→ **Collected data entries**:
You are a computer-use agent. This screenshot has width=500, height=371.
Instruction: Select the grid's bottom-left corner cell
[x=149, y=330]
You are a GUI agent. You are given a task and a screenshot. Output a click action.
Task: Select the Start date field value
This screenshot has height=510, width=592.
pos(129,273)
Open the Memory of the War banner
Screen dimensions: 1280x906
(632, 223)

--

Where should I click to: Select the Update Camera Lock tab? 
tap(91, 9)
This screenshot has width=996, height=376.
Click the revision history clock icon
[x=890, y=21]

* * *

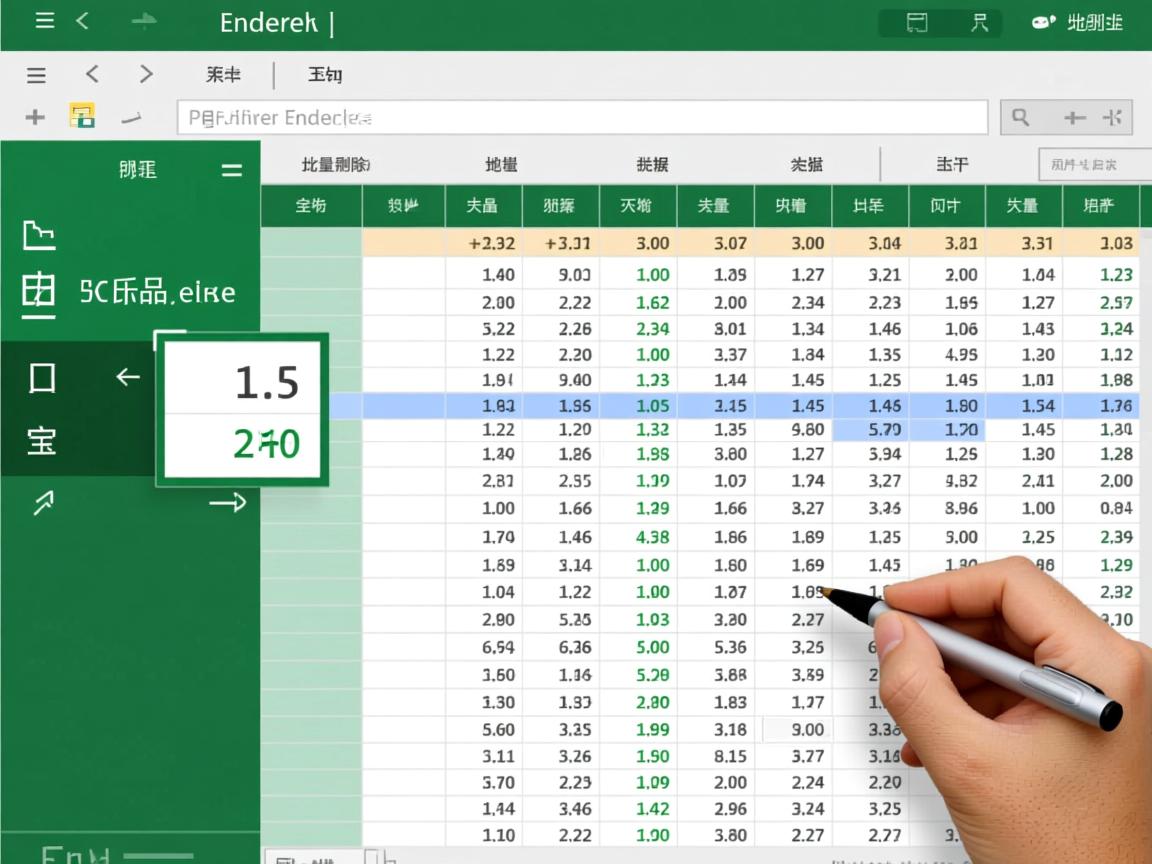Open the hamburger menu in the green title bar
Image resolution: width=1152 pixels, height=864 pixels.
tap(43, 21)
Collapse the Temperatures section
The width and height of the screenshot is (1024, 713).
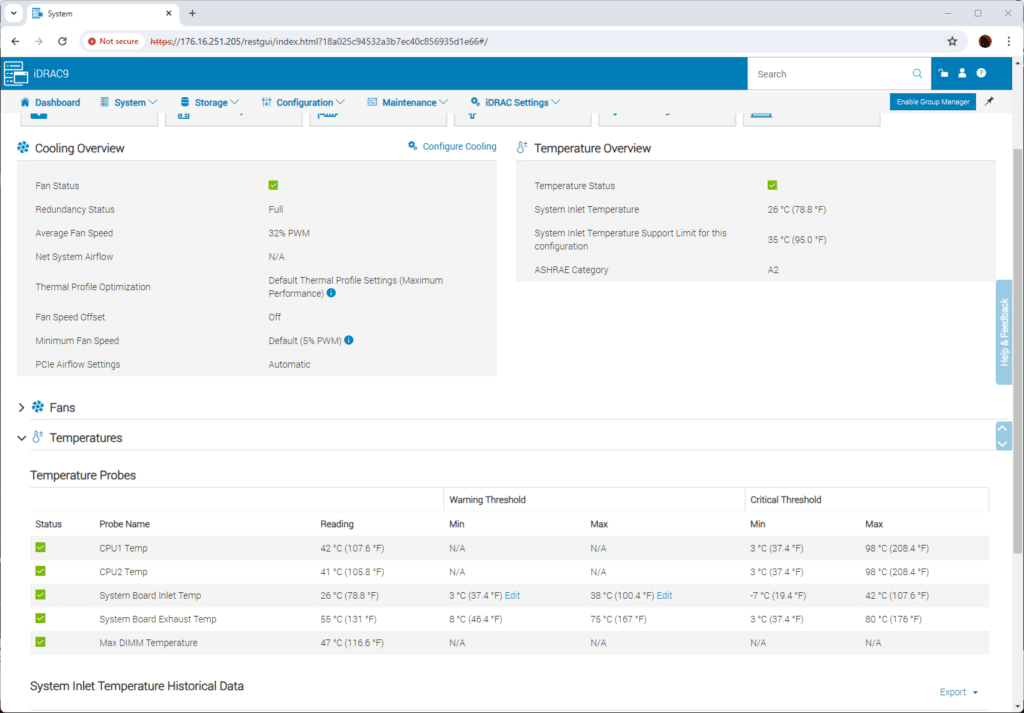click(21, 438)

→ **Work to complete**:
Among the entries above, find the line with "You are a computer-use" and the line with "Task: Select the Start date field value"; give again exactly these two lines and all lines between them.

→ **Task solution**:
You are a computer-use agent. This screenshot has width=500, height=371.
Instruction: Select the grid's bottom-left corner cell
[x=149, y=330]
You are a GUI agent. You are given a task and a screenshot. Output a click action.
Task: Select the Start date field value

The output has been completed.